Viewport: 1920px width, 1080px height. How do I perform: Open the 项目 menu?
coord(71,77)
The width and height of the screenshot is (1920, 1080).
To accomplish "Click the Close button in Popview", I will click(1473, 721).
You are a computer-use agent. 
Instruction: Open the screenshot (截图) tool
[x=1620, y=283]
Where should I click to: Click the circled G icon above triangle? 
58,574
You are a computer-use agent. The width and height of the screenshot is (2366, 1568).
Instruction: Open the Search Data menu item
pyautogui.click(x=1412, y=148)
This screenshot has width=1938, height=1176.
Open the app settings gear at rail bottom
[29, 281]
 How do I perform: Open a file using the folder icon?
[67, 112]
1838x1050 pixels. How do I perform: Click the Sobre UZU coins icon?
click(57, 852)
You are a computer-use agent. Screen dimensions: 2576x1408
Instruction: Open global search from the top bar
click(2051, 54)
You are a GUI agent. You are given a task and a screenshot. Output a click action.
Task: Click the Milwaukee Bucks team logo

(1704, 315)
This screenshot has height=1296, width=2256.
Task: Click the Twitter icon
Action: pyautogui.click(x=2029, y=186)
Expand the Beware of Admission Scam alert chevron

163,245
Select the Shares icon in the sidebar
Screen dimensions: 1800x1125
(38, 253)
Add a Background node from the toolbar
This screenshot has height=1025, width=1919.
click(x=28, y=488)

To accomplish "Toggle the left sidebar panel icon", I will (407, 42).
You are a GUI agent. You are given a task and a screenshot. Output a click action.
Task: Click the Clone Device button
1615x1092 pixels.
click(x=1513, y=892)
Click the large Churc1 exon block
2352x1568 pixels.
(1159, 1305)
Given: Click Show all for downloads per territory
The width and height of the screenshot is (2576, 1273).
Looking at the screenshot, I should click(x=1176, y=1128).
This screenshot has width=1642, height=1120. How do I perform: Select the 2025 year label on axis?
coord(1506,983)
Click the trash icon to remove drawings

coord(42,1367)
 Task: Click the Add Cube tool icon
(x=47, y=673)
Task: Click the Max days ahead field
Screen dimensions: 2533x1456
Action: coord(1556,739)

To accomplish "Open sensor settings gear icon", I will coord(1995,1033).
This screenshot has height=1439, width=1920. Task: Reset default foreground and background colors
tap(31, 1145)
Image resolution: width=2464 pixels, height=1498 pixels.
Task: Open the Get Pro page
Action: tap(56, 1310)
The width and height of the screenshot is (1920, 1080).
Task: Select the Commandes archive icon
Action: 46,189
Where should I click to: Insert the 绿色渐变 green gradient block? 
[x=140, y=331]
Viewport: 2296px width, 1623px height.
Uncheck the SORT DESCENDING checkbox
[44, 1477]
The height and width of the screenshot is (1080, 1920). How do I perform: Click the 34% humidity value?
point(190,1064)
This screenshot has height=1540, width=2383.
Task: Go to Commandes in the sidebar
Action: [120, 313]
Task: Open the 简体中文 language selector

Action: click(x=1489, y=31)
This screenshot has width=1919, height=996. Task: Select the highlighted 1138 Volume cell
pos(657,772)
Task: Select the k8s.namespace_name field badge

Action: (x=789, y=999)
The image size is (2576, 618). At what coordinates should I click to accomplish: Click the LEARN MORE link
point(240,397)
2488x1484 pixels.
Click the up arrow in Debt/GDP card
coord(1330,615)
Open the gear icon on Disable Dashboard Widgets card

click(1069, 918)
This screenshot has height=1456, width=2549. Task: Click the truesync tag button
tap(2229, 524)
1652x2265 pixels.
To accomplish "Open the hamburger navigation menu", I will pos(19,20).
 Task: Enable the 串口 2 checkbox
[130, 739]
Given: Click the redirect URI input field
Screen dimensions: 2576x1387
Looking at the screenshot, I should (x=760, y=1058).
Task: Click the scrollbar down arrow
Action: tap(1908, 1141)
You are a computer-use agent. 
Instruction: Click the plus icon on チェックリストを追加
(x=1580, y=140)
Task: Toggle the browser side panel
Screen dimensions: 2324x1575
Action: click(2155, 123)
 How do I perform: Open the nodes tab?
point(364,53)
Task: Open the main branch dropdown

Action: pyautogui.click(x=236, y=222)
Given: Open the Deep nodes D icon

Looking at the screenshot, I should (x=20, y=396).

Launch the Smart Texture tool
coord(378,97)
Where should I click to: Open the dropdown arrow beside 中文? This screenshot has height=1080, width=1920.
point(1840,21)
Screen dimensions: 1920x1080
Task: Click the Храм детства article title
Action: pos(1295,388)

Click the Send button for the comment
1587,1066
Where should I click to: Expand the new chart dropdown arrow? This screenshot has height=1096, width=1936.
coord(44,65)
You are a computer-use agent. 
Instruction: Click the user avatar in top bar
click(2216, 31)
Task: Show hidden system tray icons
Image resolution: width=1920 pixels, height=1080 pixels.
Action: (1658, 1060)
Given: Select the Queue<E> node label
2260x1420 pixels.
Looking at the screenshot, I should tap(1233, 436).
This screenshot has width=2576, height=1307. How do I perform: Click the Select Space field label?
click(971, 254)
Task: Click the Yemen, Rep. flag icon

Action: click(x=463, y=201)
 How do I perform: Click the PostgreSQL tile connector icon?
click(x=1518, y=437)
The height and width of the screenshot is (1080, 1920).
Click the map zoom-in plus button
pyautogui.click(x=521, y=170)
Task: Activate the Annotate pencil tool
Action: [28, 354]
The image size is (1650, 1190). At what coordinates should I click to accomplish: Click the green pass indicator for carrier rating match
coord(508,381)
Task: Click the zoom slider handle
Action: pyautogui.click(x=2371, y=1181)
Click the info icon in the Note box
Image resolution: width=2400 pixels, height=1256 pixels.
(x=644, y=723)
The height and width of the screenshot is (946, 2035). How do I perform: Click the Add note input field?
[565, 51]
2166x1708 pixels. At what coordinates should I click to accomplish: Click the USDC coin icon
=======
What the exercise asks: When a line in the records holds the string "panel", copy that line.

Your solution:
To accomplish "Toggle the left sidebar panel icon", I will (407, 42).
Task: Toggle the browser side panel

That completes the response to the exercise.